We the sets and subsets $X,Y, \ A\subseteq X, B\subseteq Y$and a function $ f:X\to Y$.
We'll define the sets: $$f(A)=\{b\in Y : \exists a\in A, \ b=f(a)\}\\ f^{-1}(B)=\{a\in X : f(a)\in B\}$$
(1) Show that if $f$ is an injection then $A=f^{-1}(f(A))$ and (2) if $f$ is onto $Y$ then $B=f(f^{-1}(B))$.
I end up with just writing the defintions for injection and surjection and that $A=X, B=Y$ which is probably wrong. How can show it in the the right way ?

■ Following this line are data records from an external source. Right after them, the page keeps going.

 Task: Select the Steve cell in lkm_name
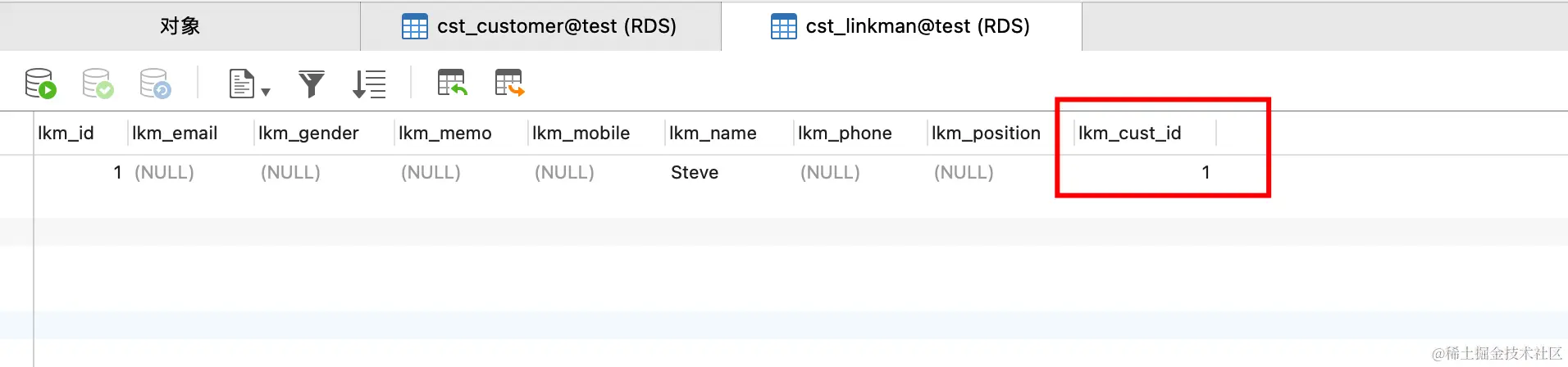[695, 172]
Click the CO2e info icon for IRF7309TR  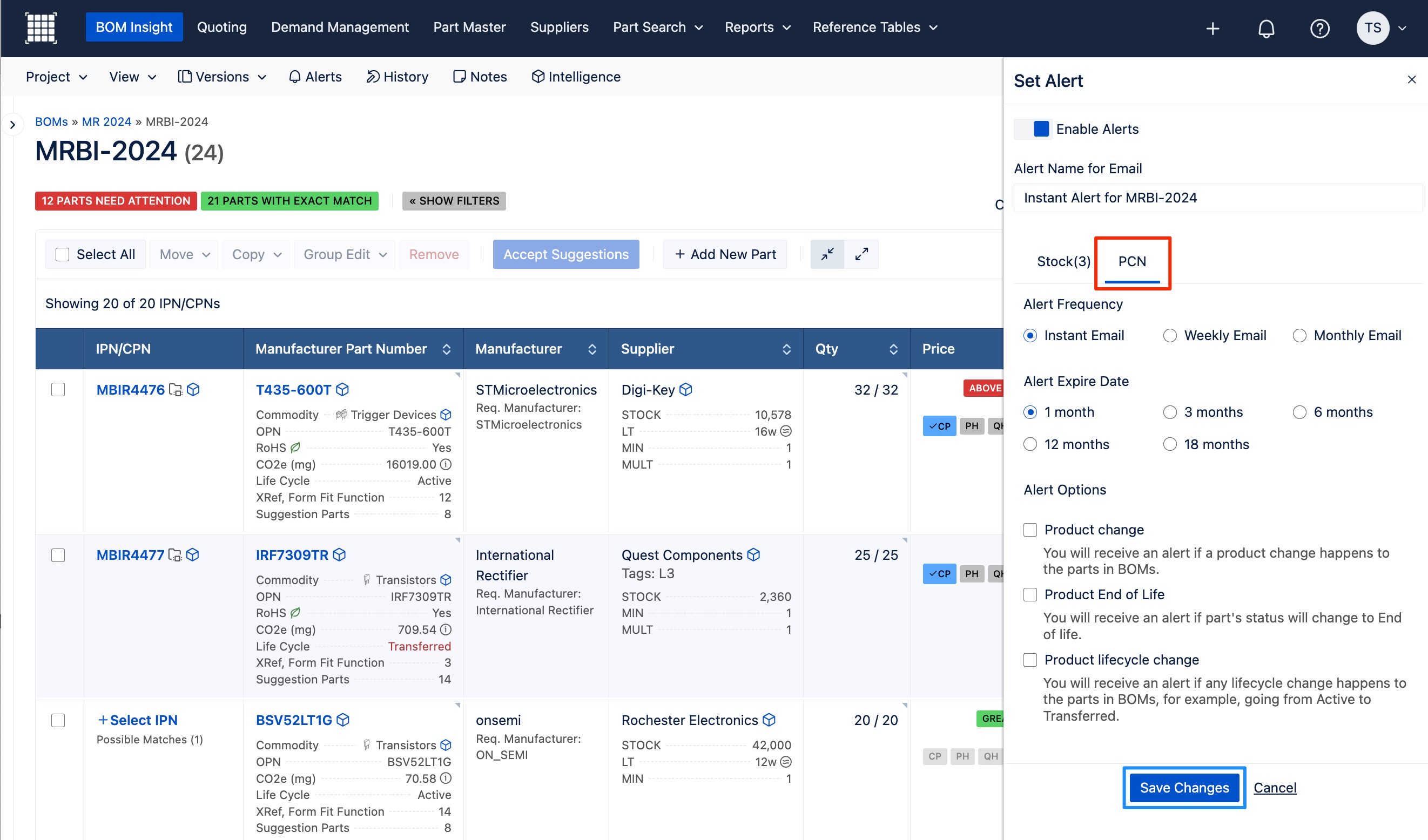pos(446,629)
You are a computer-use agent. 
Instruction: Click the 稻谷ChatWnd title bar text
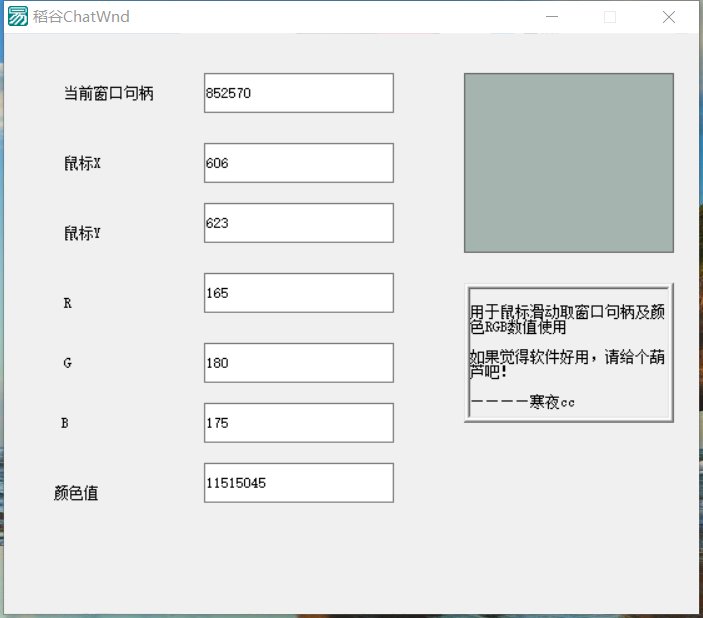[81, 17]
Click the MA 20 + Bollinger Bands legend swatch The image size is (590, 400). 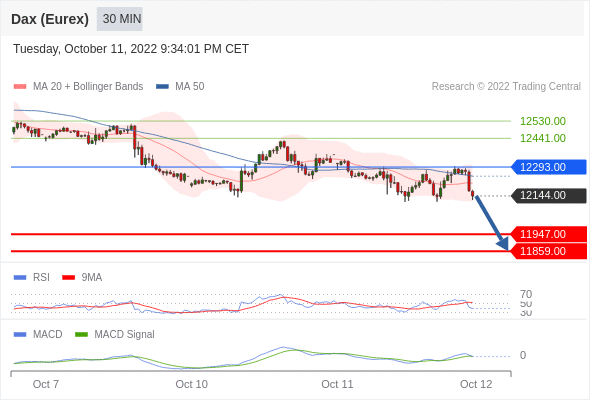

(1) Assume $f$ is injective, that is $f(x)=f(y)$ with $x,y\in X$ implies $x=y$. To show $A=f^{-1}(f(A))$ it is convenient to show $A\subseteq f^{-1}(f(A))$ and $A\supseteq f^{-1}(f(A))$. To show $A\subseteq f^{-1}(f(A))$, let $x\in A$. We have to show that $x\in f^{-1}(f(A))$. By definition of $f^{-1}$ this is equivalent to $f(x)\in f(A)$, i.e. (by defineition of $f(A)$) that there exists $a\in A$ with $f(x)=f(a)$. Since $x\in A$, we can soiimply pick $a=x$ and are done. We didn't even use injectivity, that is: $A\subseteq f^{-1}(f(A))$ holds for all functions $f\colon X\to Y$.Now to show $A\supseteq f^{-1}(f(A))$, let $x\in f^{-1}(f(A))$. We have to show $x\in A$. But $x\in f^{-1}(f(A))$ means that $f(x)\in f(A)$, and this means that there exists $a\in A$ such that $f(x)=f(a)$. By injectivity of $f$, we conclude $x=a$ and hence $x\in A$.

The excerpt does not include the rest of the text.